* **TEKS BACAAN**
▬▬▬▬▬▬▬▬▬▬
Narkoba Marak Digunakan Pekerja

Dalam lima tahun terakhir, jumlah pengguna narkoba dari kalangan pekerja swasta cukup mencolok. Bahkan, penggunaan narkoba di kalangan aparat Polri dan TNI juga marak meskipun jumlahnya tidak sebanyak dari kalangan buruh.

Sementara itu, kampanye narkoba selama ini cenderung ditujukan kepada kalangan muda pelajar, yang jumlahnya tak setinggi pekerja. Hal itu terungkap berdasarkan data yang dapat dicatat Badan Narkotika Nasional (BNN) tentang jenis pekerjaan pengguna narkoba di Indonesia pada kurun waktu 2001-2006.

Meski demikian, data statistik itu belum dapat menggambarkan kondisi sebenarnya di lapangan. Data itu hanyalah kasus yang bisa ditemukan lalu tercatat oleh BNN. Potret data tersebut dipastikan hanya fenomena gunung es, yang artinya dalam kenyataan boleh jadi lebih dramatis.

Berdasarkan data BNN, jumlah pengguna narkoba di kalangan pekerja swasta naik tajam pada tahun 2006 menjadi 13.914 orang, padahal tahun 2005 hanya 8.143 pekerja swasta. Lima tahun sebelumnya, tahun 2001, pencandu dari pekerja swasta 1.228 orang.

Potret yang juga memprihatinkan adalah buruh pengguna narkoba pada tahun 2006 sebanyak 4.675 orang dan pada tahun 2005 sebanyak 4.389 orang.

Terbesar di dunia

Kepala Direktorat IV Narkoba, Badan Reserse Kriminal Polri Brigadir Jenderal (Pol) Indradi Thanos mengatakan, Senin (19/11), sejak 2005 Indonesia menjadi pasar sabu (crystal methampetamine) tiga besar dunia, selain China dan Amerika Serikat. Perubahan dari negara transit menjadi negara tujuan berlangsung dalam dua tahun.
▬▬▬▬▬▬▬▬▬▬
* **DATA TERSEDIA**

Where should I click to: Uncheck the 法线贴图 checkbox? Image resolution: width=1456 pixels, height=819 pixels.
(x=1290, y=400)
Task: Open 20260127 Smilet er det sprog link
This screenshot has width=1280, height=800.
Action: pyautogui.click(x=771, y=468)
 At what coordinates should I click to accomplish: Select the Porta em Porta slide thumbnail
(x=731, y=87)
▬▬▬▬▬▬▬▬▬▬
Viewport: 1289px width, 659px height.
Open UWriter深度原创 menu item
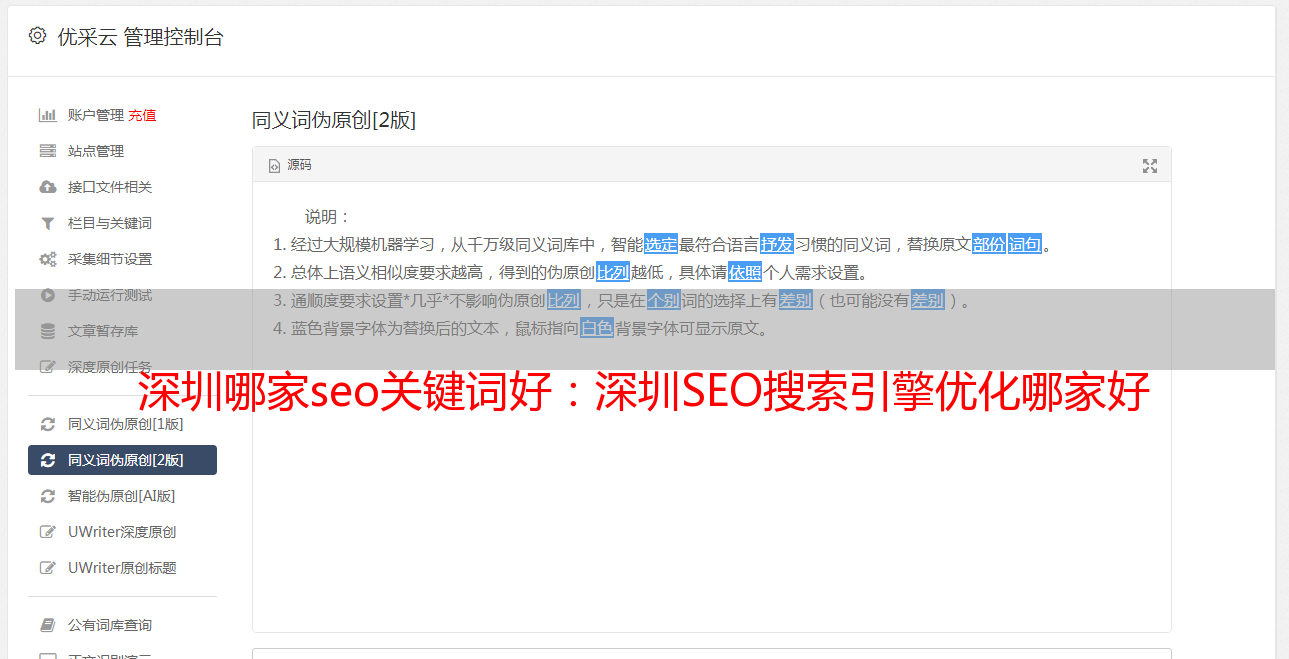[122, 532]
▬▬▬▬▬▬▬▬▬▬
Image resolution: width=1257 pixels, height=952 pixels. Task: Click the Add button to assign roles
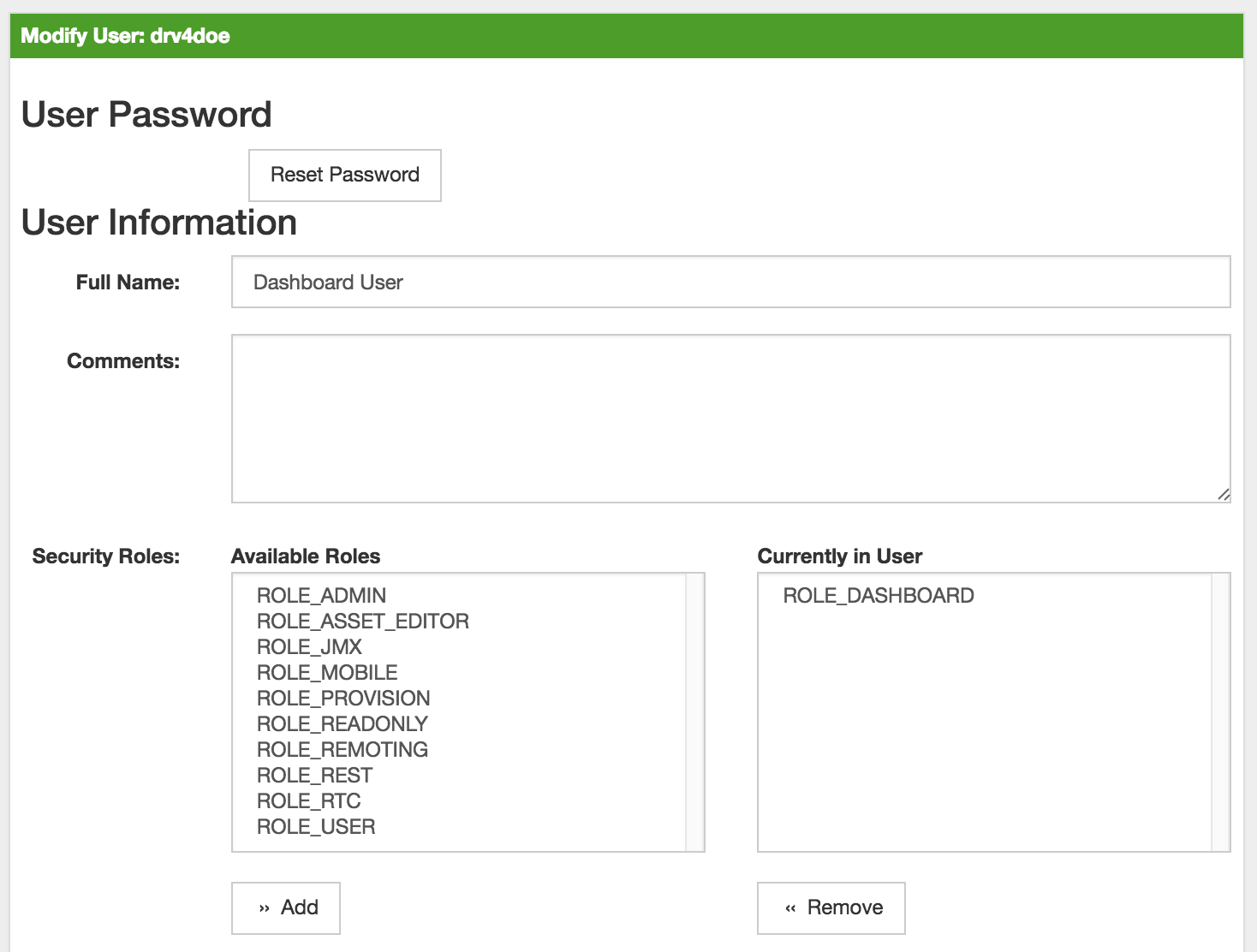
▬▬▬▬▬▬▬▬▬▬
* **TUJUAN TUGAS**
1/ Tulis kembali bagian teks tentang narkoba di kalangan pekerja dari "Dalam lima tahun" sampai "jadi lebih dramatis.", dengan mengganti "kalangan" menjadi "golongan".
2/ Salin setiap baris catatan yang memuat kata "height", dengan memperhatikan perbedaan huruf besar dan kecil.

* **PENYELESAIAN SOAL**
1/
Dalam lima tahun terakhir, jumlah pengguna narkoba dari golongan pekerja swasta cukup mencolok. Bahkan, penggunaan narkoba di golongan aparat Polri dan TNI juga marak meskipun jumlahnya tidak sebanyak dari golongan buruh.

Sementara itu, kampanye narkoba selama ini cenderung ditujukan kepada golongan muda pelajar, yang jumlahnya tak setinggi pekerja. Hal itu terungkap berdasarkan data yang dapat dicatat Badan Narkotika Nasional (BNN) tentang jenis pekerjaan pengguna narkoba di Indonesia pada kurun waktu 2001-2006.

Meski demikian, data statistik itu belum dapat menggambarkan kondisi sebenarnya di lapangan. Data itu hanyalah kasus yang bisa ditemukan lalu tercatat oleh BNN. Potret data tersebut dipastikan hanya fenomena gunung es, yang artinya dalam kenyataan boleh jadi lebih dramatis.

2/
Where should I click to: Uncheck the 法线贴图 checkbox? Image resolution: width=1456 pixels, height=819 pixels.
This screenshot has width=1280, height=800.
Viewport: 1289px width, 659px height.
Image resolution: width=1257 pixels, height=952 pixels. Task: Click the Add button to assign roles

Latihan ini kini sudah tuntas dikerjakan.